### Task to carry out
Every line containing the word "with" is to be copied from the data below.

Stored items
*** Begin section ***

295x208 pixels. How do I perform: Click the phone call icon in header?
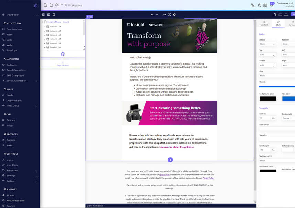click(x=253, y=5)
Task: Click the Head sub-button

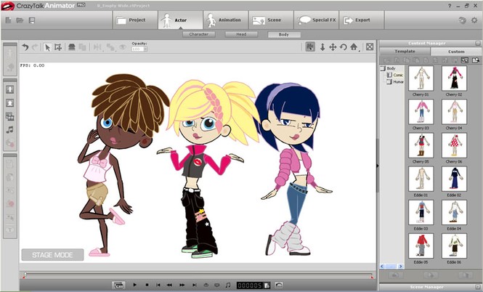Action: click(x=241, y=34)
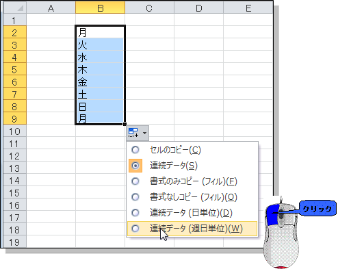Click the blue クリック callout label
The image size is (338, 269).
pos(317,209)
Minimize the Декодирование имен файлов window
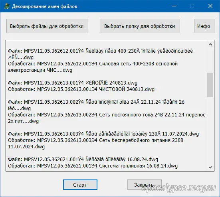Screen dimensions: 220x197 (174, 6)
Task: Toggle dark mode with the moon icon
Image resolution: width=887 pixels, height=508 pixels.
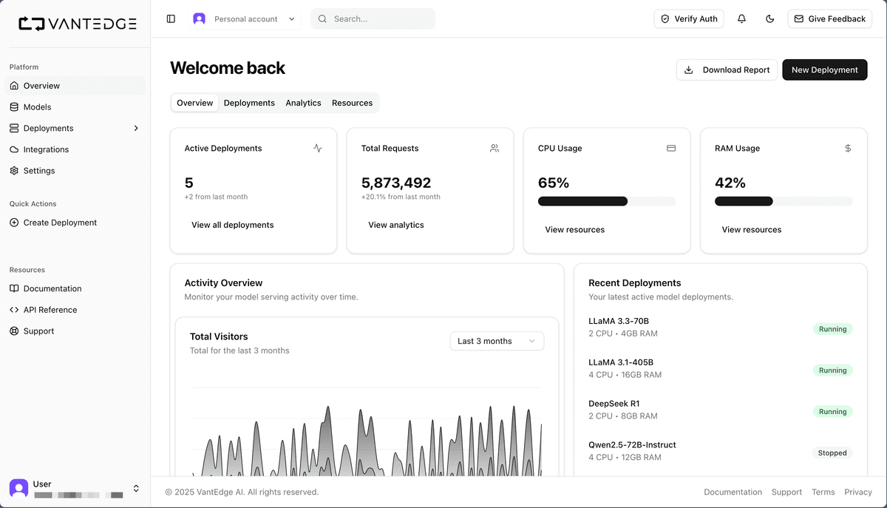Action: coord(769,18)
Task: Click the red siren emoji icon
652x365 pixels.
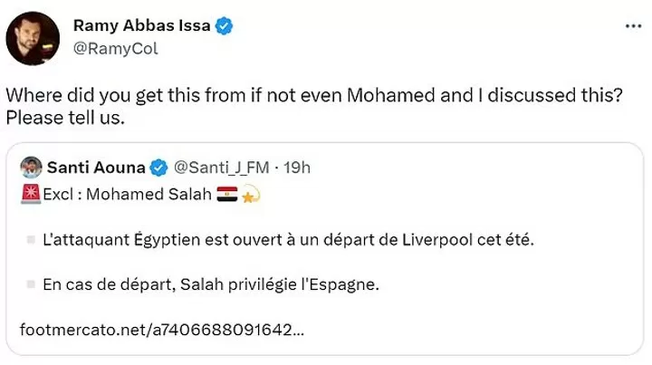Action: (29, 195)

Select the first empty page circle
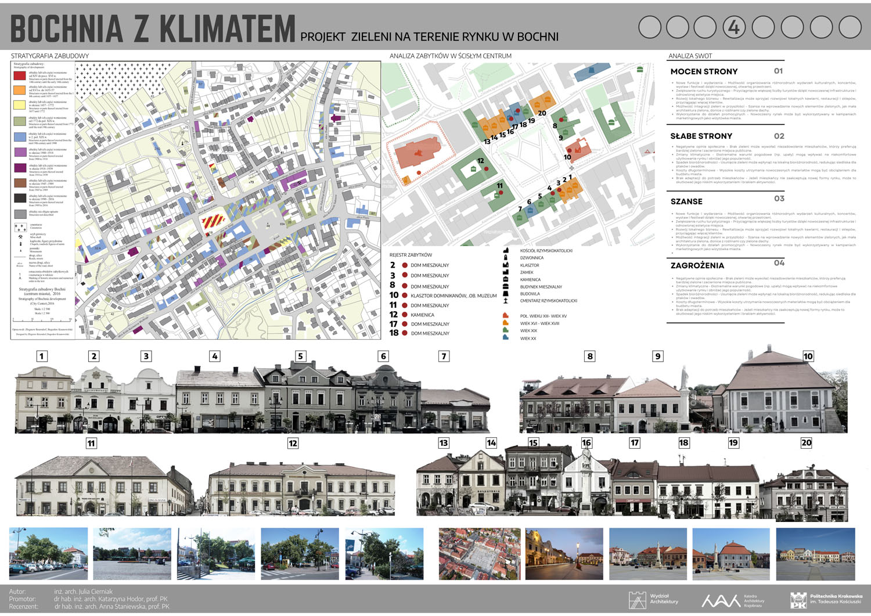(x=650, y=27)

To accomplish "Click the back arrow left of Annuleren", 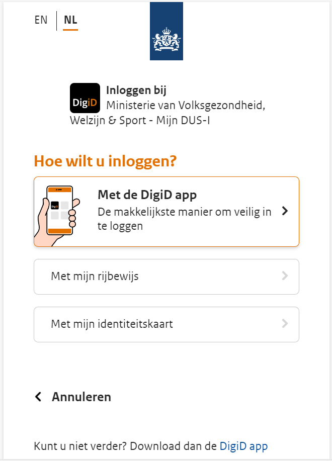I will click(x=38, y=397).
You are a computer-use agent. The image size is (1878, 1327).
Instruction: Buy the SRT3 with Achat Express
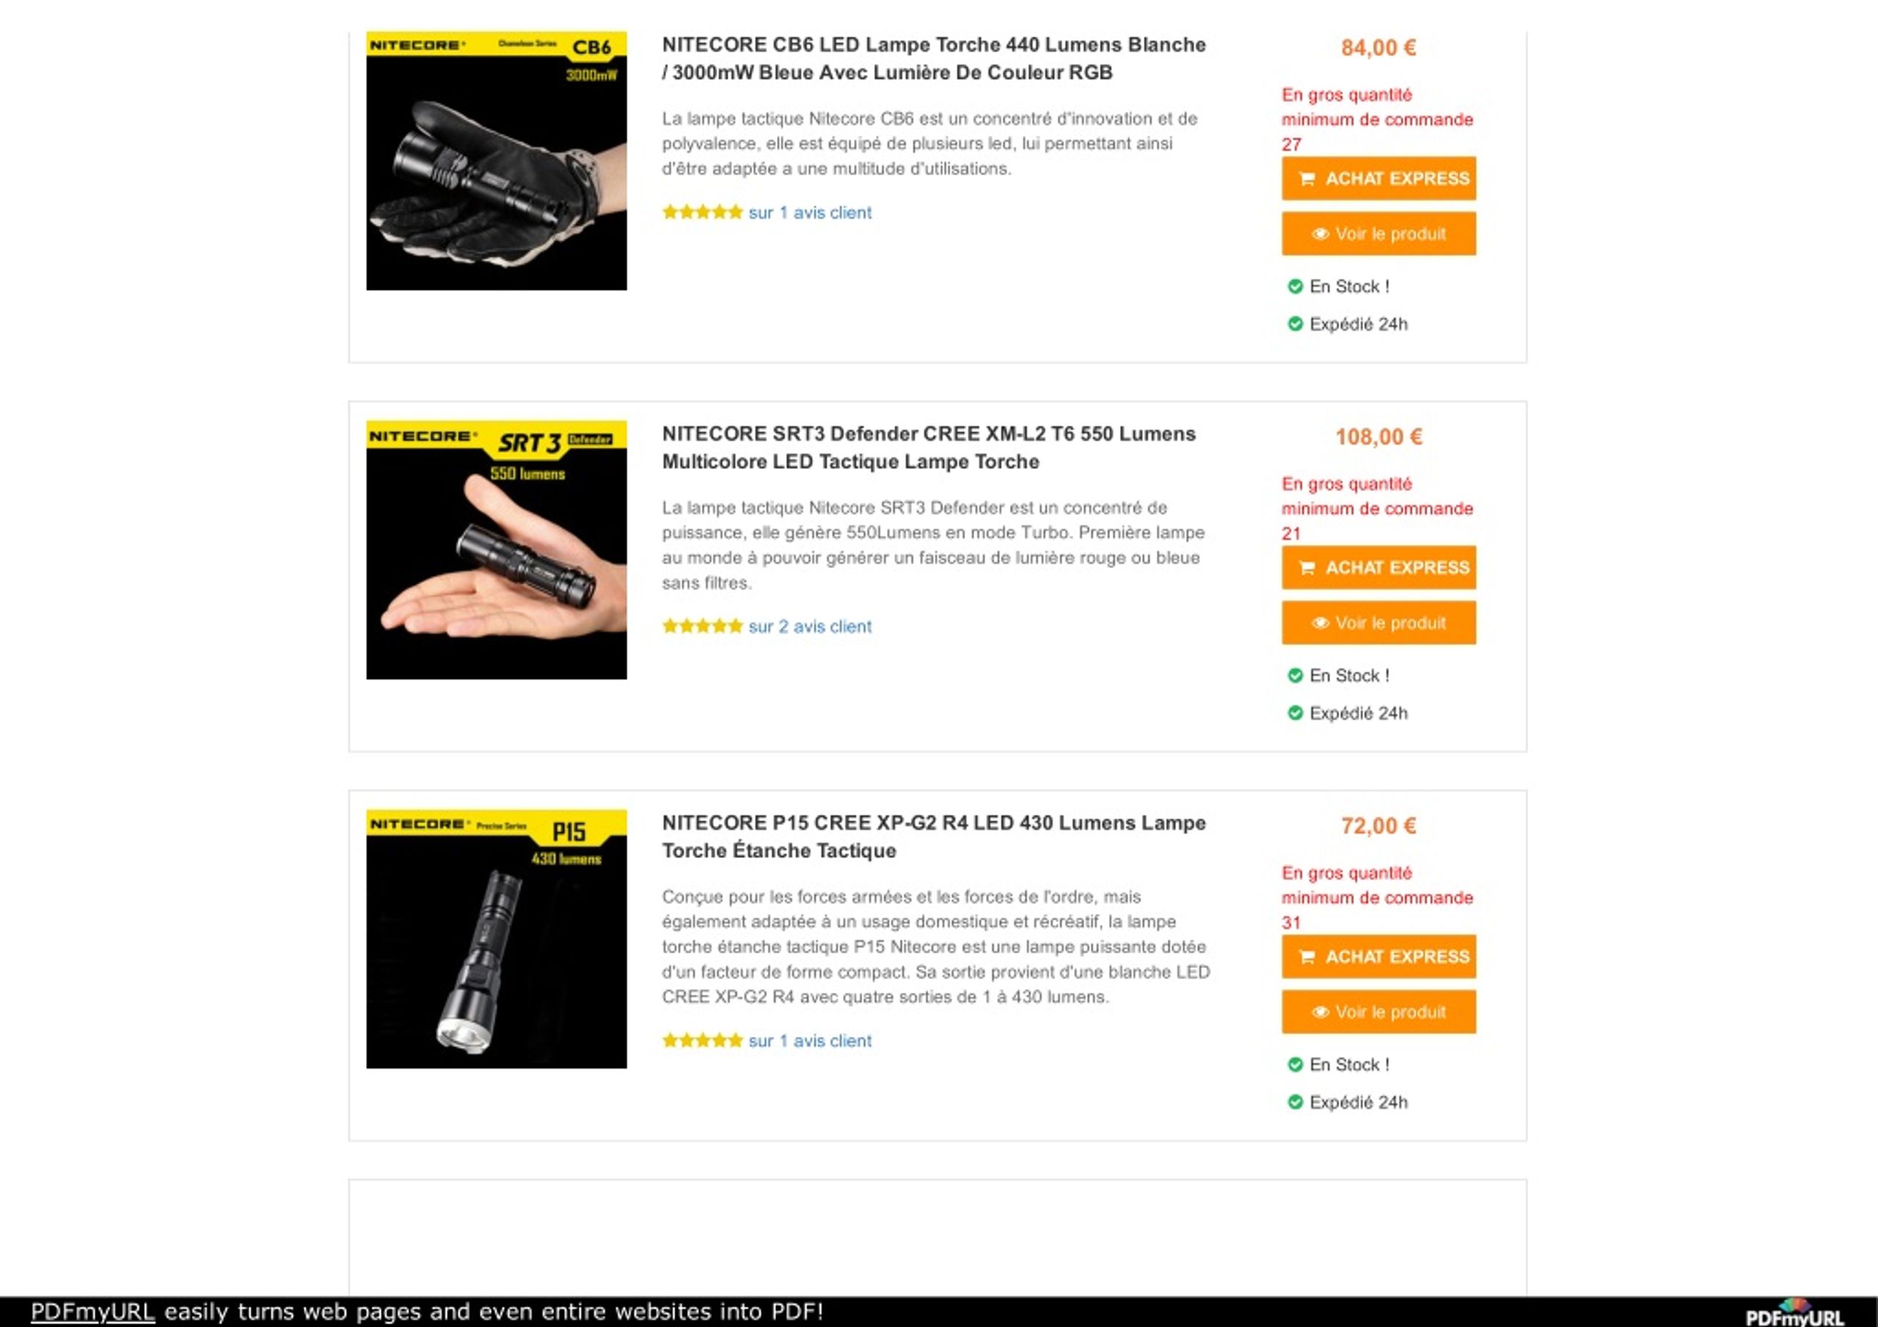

*** End section ***

### Task answer
Task: Toggle dark mode with the moon icon
Instruction: Buy the SRT3 with Achat Express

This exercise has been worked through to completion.